_Reading passage:_
★ ★ ★

Miller’s conclusions are reinforced by Garrett Brown’s information — his breakdown of election results paints a picture of people responding in anger to a world spinning out of control. The assault on “government” (in reality, an assault on democratic rights and public control over public resources) led by the right has so devalued politicians in the public mind, that people could see themselves voting for someone “unqualified,” for what difference does it make if one is disenfranchised anyway. That said, it is important to note that people who are genuinely in danger of being disenfranchised, those whose economic and living conditions are most dire, rejected the demagogue. It is not irrelevant to note that Clinton won more votes than Trump; that her vote total would have gone up had their been no voter suppression, that Bernie would have in all likely have done even better. There is a crisis in the system, and as Brown notes, there is an opportunity in Democratic Party politics, in progressive politics more generally, to break out of this impasse and address our society’s structural crisis. Yet we must recognize that the other side has more power and is willing to use it. The threat to civil liberties, civil rights and union rights are palpable and have to be soberly considered as we search for common ground upon which to move forward.

Bill Fletcher’s analysis was, frankly, inspiring — he addresses these nuances and provides a framework to conceptualize resistance. And he is correct that Trump’s appeal is based on a false nostalgia for a mythical past in which every one “knew their place,” and in which the “American Dream” was possible. I will add that we need to be careful about slipping into a liberal version of this (as many unionists do) when we look back on the 1950s as a golden time for the American working class — because that feeds into a subtext that social struggles (i.e. civil rights/black freedom, women’s liberation, anti-war movements and the counterculture) were in some ill-defined way responsible for decline; rather than seeing those movements themselves as active agents creating new rights (and indeed, new opportunities) that benefited all working people. We can and should mourn the loss of industrial jobs that have devastated communities from Michigan to West Virginia and fight to rebuild manufacturing, without for a minute forgetting or ignoring the oppressive conditions, low pay, health risks, discrimination, ever-present on those jobs. We do not contest myths of the right by substituting myths of our own.

★ ★ ★

Dataset records:
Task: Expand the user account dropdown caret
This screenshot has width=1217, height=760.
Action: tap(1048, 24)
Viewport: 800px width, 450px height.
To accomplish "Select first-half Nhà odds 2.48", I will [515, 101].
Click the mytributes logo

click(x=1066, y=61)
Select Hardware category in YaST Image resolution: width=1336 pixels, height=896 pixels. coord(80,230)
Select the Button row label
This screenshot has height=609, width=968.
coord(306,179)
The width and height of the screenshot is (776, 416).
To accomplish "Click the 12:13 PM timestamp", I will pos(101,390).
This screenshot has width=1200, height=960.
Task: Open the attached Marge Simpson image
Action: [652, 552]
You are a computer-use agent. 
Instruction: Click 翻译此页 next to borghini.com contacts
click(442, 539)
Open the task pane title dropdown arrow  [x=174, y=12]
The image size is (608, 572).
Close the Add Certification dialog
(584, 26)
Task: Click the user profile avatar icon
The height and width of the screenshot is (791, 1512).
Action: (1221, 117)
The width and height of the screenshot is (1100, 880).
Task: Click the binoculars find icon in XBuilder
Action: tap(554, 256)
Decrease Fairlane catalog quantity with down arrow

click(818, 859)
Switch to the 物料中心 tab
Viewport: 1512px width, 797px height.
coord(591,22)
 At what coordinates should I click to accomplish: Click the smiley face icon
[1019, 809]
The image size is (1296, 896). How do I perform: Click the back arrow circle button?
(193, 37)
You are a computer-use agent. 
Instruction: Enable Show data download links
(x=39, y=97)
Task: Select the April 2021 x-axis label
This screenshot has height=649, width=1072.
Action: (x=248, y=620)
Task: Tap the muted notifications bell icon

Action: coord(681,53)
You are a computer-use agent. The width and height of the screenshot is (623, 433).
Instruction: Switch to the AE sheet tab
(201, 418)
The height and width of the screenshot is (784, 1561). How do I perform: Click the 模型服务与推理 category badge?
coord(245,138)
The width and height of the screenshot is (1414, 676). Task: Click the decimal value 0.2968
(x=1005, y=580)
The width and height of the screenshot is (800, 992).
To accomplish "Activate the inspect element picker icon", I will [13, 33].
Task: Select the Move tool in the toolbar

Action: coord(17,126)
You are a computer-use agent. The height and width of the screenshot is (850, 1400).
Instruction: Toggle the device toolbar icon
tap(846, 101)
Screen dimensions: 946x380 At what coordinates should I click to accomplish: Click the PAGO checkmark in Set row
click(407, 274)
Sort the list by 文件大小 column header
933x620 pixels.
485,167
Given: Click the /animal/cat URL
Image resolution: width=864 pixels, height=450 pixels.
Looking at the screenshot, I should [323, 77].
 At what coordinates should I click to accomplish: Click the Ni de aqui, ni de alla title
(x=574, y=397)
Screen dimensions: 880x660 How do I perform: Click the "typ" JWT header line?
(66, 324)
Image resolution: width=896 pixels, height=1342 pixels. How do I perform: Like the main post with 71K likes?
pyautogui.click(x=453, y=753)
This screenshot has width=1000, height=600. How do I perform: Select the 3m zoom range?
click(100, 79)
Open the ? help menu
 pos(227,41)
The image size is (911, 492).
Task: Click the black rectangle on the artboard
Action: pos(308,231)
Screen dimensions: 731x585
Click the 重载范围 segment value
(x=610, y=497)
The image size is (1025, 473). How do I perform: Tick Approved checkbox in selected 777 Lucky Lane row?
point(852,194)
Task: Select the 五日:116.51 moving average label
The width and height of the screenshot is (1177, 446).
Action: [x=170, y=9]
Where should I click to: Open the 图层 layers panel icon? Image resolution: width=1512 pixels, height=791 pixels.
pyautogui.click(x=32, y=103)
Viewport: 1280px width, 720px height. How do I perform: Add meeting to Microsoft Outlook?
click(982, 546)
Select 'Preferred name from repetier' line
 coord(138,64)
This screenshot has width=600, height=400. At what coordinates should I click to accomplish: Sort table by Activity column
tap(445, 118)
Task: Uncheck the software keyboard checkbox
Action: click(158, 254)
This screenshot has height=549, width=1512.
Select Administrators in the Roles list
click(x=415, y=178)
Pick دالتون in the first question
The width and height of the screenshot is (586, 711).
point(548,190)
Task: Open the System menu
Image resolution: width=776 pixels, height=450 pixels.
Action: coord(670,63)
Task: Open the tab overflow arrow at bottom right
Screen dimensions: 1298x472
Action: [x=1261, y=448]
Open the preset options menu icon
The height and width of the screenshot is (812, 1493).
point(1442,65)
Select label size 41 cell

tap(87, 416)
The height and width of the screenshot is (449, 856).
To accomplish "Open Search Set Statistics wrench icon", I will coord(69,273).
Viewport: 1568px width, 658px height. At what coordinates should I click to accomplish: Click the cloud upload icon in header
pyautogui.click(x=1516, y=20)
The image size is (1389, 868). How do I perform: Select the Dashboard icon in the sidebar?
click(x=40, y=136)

★ ★ ★

_What this exercise asks:_
A - Output the election commentary word for word, in full.
B - Give the rows, from the first row through the line containing "coord(306,179)", as a Markdown table with columns No. and Line, skipping blank lines.

_Task-by-task outputs:_
A -
Miller’s conclusions are reinforced by Garrett Brown’s information — his breakdown of election results paints a picture of people responding in anger to a world spinning out of control. The assault on “government” (in reality, an assault on democratic rights and public control over public resources) led by the right has so devalued politicians in the public mind, that people could see themselves voting for someone “unqualified,” for what difference does it make if one is disenfranchised anyway. That said, it is important to note that people who are genuinely in danger of being disenfranchised, those whose economic and living conditions are most dire, rejected the demagogue. It is not irrelevant to note that Clinton won more votes than Trump; that her vote total would have gone up had their been no voter suppression, that Bernie would have in all likely have done even better. There is a crisis in the system, and as Brown notes, there is an opportunity in Democratic Party politics, in progressive politics more generally, to break out of this impasse and address our society’s structural crisis. Yet we must recognize that the other side has more power and is willing to use it. The threat to civil liberties, civil rights and union rights are palpable and have to be soberly considered as we search for common ground upon which to move forward.

Bill Fletcher’s analysis was, frankly, inspiring — he addresses these nuances and provides a framework to conceptualize resistance. And he is correct that Trump’s appeal is based on a false nostalgia for a mythical past in which every one “knew their place,” and in which the “American Dream” was possible. I will add that we need to be careful about slipping into a liberal version of this (as many unionists do) when we look back on the 1950s as a golden time for the American working class — because that feeds into a subtext that social struggles (i.e. civil rights/black freedom, women’s liberation, anti-war movements and the counterculture) were in some ill-defined way responsible for decline; rather than seeing those movements themselves as active agents creating new rights (and indeed, new opportunities) that benefited all working people. We can and should mourn the loss of industrial jobs that have devastated communities from Michigan to West Virginia and fight to rebuild manufacturing, without for a minute forgetting or ignoring the oppressive conditions, low pay, health risks, discrimination, ever-present on those jobs. We do not contest myths of the right by substituting myths of our own.

B -
| No. | Line |
|---|---|
| 1 | Task: Expand the user account dropdown caret |
| 2 | This screenshot has width=1217, height=760. |
| 3 | Action: tap(1048, 24) |
| 4 | Viewport: 800px width, 450px height. |
| 5 | To accomplish "Select first-half Nhà odds 2.48", I will [515, 101]. |
| 6 | Click the mytributes logo |
| 7 | click(x=1066, y=61) |
| 8 | Select Hardware category in YaST Image resolution: width=1336 pixels, height=896 pixels. coord(80,230) |
| 9 | Select the Button row label |
| 10 | This screenshot has height=609, width=968. |
| 11 | coord(306,179) |